All that is now water under the bridge. Chayka has long since left Arizona, having been replaced in 2020 by former St. Louis Blues assistant GM Bill Armstrong. The Coyotes subsequently embarked upon a full-fledged fire sale to accumulate future assets for another crack at a rebuild, with Schmaltz, Keller, Hayton, and (for now) Chychrun remaining among the few holdovers from the previous era.
The Coyotes are just about right where they want to be right now: 29th in the NHL, with a great crop of young prospects. The future is coming, and Schmaltz might just end up being a part of it after all — granted he hasn’t aged out of the core or been traded by the time the team has amassed enough quality young players to take a step. Both are very real possibilities.
What the Coyotes do with Schmaltz going forward will depend on how their budding young players adjust to the NHL. If they land Bedard and Cooley immediately looks like a difference-maker, Schmaltz might just become the elder statesman of the Coyotes’ new competitive core. But if their 2023 first-round pick looks like more of a project and their existing prospects need more time, Schmaltz might have to go to ensure the team keeps picking high until they hit on a superstar.
That’s the critical exercise: figuring out if the players you have right now are the ones you can win with in the future. If not, your rebuild might be over before it even gets off the ground. It’s a question that might soon need answering in Detroit and Vancouver, where their respective teams haven’t consistently made the playoffs in a long time — but both their captains, once thought to be rebuild centerpieces, are pending UFAs. Sound familiar?
If the Canucks and Red Wings keep Bo Horvat and Dylan Larkin, respectively, they likely won’t be bad enough to make any more high-end draft selections going forward. Of course, the two teams have arrived at this point by different means — the Red Wings have been actively rebuilding, while the Canucks have been stumbling along aimlessly for years — but, for both, re-signing their captain would mean pushing in the chips. Making a “hockey trade,” as has been rumored around Vancouver, wouldn’t be much better, and both Horvat and Larkin will become much harder to move with big extensions.
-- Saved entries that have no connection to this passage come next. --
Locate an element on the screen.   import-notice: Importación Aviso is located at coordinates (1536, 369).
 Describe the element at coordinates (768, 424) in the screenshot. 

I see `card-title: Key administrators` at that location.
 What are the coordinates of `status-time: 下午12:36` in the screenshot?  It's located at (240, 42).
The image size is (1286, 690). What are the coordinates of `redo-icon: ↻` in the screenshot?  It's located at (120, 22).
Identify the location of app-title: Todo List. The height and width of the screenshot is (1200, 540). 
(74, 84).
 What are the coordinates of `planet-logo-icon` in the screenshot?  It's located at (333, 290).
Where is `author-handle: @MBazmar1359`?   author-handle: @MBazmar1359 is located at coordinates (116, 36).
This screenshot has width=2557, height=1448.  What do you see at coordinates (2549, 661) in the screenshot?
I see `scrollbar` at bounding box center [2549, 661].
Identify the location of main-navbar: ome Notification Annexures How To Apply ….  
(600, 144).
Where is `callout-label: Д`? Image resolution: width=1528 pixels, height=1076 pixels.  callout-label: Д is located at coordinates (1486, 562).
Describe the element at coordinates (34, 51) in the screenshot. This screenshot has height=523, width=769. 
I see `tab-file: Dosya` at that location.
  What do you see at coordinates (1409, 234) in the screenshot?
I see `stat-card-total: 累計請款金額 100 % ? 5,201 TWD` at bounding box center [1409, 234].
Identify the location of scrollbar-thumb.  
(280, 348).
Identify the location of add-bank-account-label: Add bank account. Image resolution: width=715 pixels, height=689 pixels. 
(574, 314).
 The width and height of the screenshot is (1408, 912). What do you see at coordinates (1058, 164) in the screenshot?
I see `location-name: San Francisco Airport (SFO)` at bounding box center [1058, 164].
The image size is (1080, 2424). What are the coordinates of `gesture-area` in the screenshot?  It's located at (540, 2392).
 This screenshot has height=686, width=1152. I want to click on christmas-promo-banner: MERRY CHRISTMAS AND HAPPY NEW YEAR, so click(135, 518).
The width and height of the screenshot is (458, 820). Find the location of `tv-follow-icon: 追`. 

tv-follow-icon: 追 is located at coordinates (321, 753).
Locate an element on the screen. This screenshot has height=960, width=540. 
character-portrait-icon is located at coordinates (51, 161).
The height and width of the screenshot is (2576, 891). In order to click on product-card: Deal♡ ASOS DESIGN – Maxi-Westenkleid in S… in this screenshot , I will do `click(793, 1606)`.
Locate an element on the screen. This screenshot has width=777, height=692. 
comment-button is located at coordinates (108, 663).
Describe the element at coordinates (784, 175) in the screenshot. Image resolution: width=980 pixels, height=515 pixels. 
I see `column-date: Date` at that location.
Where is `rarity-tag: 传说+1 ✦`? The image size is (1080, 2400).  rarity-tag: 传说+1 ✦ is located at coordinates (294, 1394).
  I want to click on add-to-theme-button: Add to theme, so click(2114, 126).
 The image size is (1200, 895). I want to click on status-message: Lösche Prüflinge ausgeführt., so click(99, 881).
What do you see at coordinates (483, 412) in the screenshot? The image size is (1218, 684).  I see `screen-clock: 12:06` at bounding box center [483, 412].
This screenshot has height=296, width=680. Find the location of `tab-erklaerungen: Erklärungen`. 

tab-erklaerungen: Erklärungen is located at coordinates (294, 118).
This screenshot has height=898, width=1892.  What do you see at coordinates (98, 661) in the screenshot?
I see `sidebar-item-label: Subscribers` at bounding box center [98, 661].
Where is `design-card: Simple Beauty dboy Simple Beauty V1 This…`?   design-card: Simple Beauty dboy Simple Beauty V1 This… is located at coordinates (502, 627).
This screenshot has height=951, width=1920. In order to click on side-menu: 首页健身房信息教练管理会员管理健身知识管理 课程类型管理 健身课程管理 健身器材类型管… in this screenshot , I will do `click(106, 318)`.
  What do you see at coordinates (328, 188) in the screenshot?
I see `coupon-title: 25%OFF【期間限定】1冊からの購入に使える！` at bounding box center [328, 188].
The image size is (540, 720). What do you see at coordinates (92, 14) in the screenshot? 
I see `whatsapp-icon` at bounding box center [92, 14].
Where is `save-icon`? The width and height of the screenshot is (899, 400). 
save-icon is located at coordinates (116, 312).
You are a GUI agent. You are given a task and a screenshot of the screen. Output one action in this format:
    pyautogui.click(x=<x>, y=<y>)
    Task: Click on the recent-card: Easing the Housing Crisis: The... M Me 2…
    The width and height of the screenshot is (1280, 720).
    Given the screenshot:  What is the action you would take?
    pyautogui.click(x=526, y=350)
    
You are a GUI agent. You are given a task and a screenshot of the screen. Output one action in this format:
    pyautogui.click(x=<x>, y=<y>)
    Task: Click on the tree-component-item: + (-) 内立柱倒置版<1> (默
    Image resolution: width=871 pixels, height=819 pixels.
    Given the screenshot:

Once you sign those players, it’s difficult to turn back.
Vancouver likely doesn’t have enough young talent to support a winning team if they keep Horvat or elect to make a lateral move. (Incidentally, one of the mistakes the Canucks have made in aspiring to contend was acquiring Ekman-Larsson, effectively undoing the Coyotes’ own shortsightedness). Detroit might have enough talent to make do if it extends Larkin, although its draft history from 2015 to 2018 really hurts its case.
When the Coyotes re-signed Ekman-Larsson and decided Schmaltz bolstered their forward core enough to lead them to contention, they erroneously thought they had enough talent already banked to accelerate out of their rebuild — and they paid for it in their subsequent teardown. That’s the lesson the Red Wings, the Canucks, and other teams can take away from the moves the Coyotes made in the late 2010s: mediocrity is the enemy of any dynasty.
On his own, Schmaltz is a very good player. Based on his production over the last two seasons, you could say he’s a star player. He could be a key player on a championship team someday. If the Coyotes do it right this time and continue taking it slow with their build, Schmaltz could even be part of a contending team in Arizona. But they’d be remiss to try rushing it again with the core they already have.
The Coyotes’ next inflection point is still a few years off. For teams like the Red Wings and Canucks, that date looms much larger on the horizon. It remains to be seen whether those teams will avoid making the same mistakes the Coyotes’ previous management did. Their respective futures could be at stake.